Techniques like in-context learning and few-shot learning will significantly help you get your desired output from the model. Just show it an example of what you expect it to return.

  • Give a role to the model

Assigning a role like a teacher, friend, or expert can help the model fit its responses to fit the chosen persona, providing more contextually appropriate and engaging interactions.

Model refinement

  1. Use diverse and relevant data

When the AI model is trained on various topics and sources, it gets exposure to more robust knowledge and constructs more accurate and nuanced responses. Hallucination becomes much less possible if the model is fluent in the specific area. LLM fine-tuning on the domain area is one of the most robust techniques to deal with hallucinations, and SuperAnnotate's fine-tuning tool helps enterprises craft a smart and fluent model.

llm fine tuning
  1. Experiment with temperature

LLM temperature is a parameter that affects the predictability of the model's possible outputs. Experimenting with temperature is about adjusting the level of randomness in the models's responses. A lower temperature results in more conservative and expected outcomes, while a higher temperature encourages creativity and variability in the responses. And hallucinations sometimes come with creativity. By fine-tuning this parameter, developers can balance between novel content generated and accuracy. Building a model that is both truthful and creative requires good care.

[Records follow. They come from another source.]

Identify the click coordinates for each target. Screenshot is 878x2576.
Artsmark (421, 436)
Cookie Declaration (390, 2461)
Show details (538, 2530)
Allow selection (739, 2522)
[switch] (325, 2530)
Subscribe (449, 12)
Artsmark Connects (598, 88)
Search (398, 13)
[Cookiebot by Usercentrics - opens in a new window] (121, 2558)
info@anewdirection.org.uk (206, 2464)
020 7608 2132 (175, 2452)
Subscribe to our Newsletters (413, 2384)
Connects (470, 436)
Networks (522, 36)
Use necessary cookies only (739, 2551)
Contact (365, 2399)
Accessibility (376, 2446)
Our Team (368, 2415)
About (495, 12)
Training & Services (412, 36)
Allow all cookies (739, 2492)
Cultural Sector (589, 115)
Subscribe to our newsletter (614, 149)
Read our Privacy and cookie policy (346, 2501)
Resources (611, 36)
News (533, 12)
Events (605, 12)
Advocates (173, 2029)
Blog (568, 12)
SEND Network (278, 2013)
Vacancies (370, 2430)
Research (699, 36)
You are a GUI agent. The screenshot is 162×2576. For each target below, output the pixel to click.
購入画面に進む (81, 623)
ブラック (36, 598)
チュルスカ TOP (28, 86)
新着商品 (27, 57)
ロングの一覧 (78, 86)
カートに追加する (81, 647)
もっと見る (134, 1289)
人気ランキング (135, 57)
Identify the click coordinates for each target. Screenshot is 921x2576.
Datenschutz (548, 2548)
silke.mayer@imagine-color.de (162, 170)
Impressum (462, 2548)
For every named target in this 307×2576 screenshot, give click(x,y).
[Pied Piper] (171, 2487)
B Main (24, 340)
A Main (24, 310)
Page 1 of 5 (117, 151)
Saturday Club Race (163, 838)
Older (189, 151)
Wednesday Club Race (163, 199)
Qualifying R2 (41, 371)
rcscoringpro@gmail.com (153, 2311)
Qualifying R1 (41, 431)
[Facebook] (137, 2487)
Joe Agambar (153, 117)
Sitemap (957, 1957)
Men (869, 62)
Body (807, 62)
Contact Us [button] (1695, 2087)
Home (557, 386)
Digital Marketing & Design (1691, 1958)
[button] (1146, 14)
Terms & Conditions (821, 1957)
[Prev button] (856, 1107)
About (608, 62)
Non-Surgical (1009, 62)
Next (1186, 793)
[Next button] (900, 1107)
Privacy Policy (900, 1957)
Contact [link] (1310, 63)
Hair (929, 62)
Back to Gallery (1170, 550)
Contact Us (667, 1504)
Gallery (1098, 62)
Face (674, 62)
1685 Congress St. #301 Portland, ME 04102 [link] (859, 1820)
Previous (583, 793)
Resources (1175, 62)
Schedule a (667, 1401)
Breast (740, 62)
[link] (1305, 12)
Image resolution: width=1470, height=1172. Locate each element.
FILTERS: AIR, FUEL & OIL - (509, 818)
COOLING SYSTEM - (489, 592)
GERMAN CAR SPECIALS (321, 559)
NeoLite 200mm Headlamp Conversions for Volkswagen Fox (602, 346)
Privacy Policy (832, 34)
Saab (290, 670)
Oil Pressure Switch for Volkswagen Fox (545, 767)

how does temperature affect model response

Wrapping up

The AI hallucination problem has been relevant since the beginning of the large language models era. Detecting them is a complex task and sometimes requires field experts to fact-check the generated content. While being complicated, there are still some tricks to minimize the risk of hallucinations, like smart prompting, usage of relevant data, and experimenting with the model itself. As we move forward, the collaborative effort between developers, researchers, and field experts will remain crucial in advancing these solutions, ensuring that AI continues to serve as a valuable asset in the vast landscape of digital innovation.